───── INFORMATION SHOWN
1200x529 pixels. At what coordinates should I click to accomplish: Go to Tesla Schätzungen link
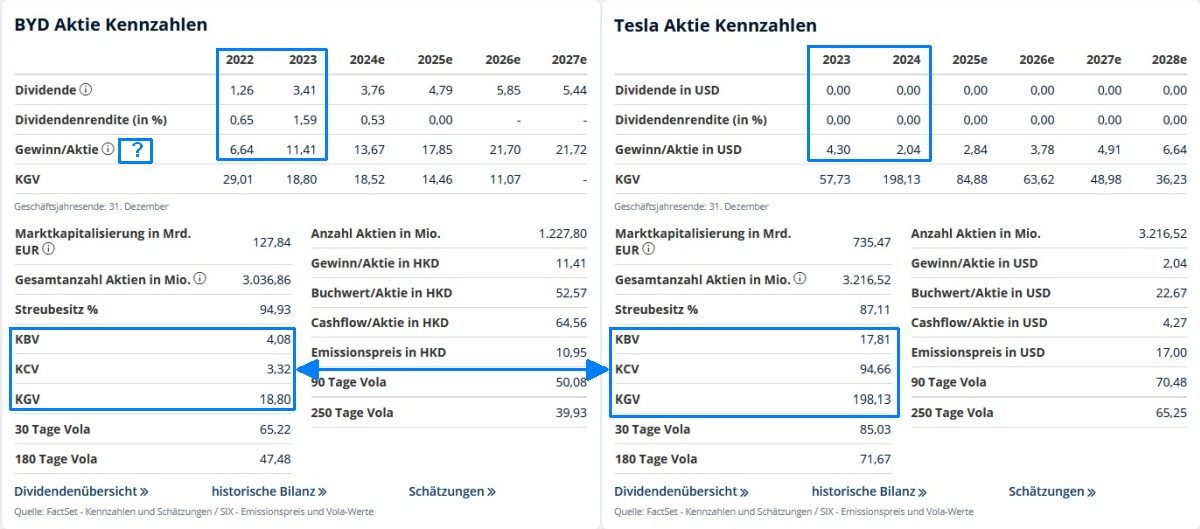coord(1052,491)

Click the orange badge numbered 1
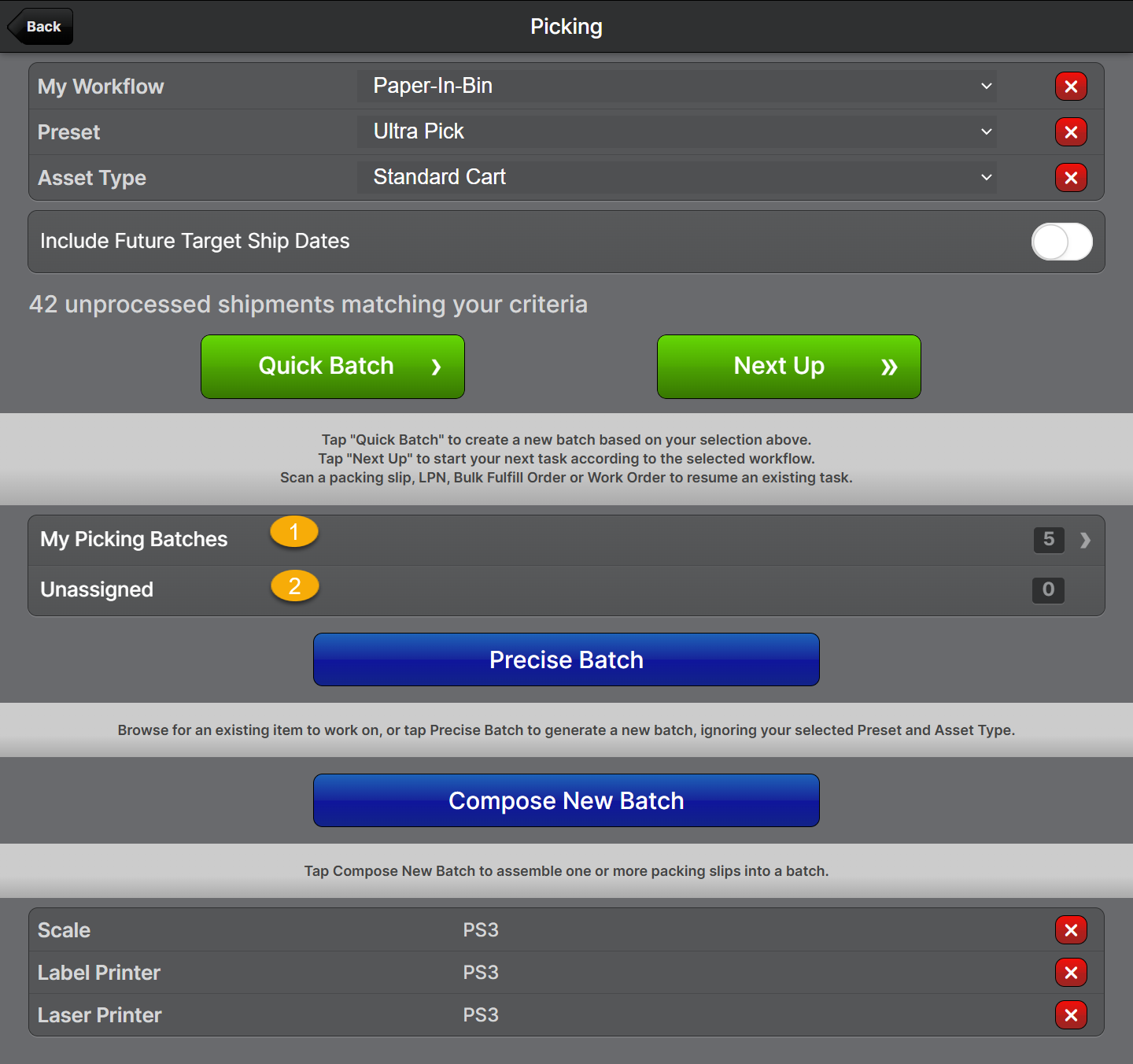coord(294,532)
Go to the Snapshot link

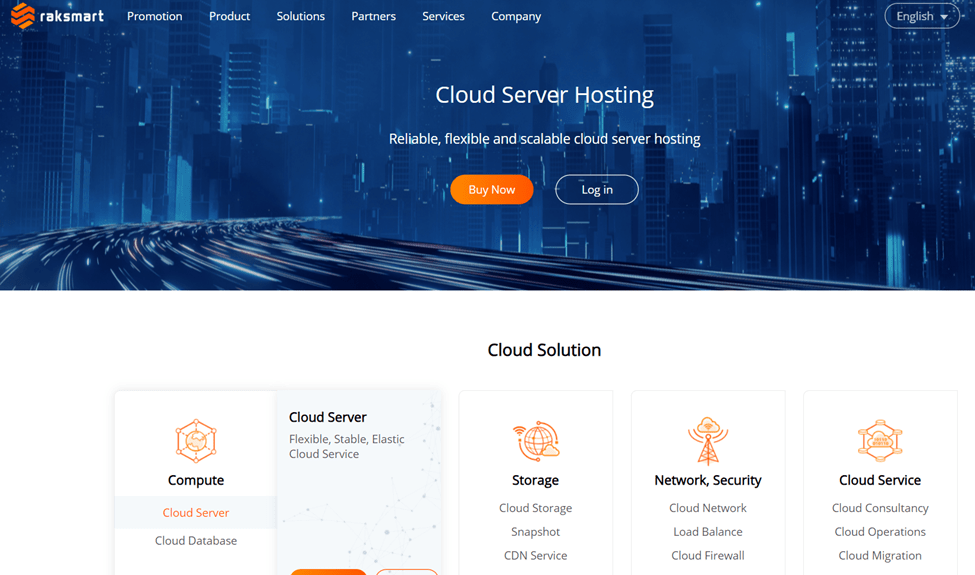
──────────
▸ **ABOUT THIS EXERCISE**: Copy out the data exactly and keep the pictures out.

▸ **EXERCISE SOLUTION**:
1200x529 pixels. At what coordinates should I click to accomplish: Go to Tesla Schätzungen link
coord(1052,491)

Click the orange badge numbered 1
coord(294,532)
Go to the Snapshot link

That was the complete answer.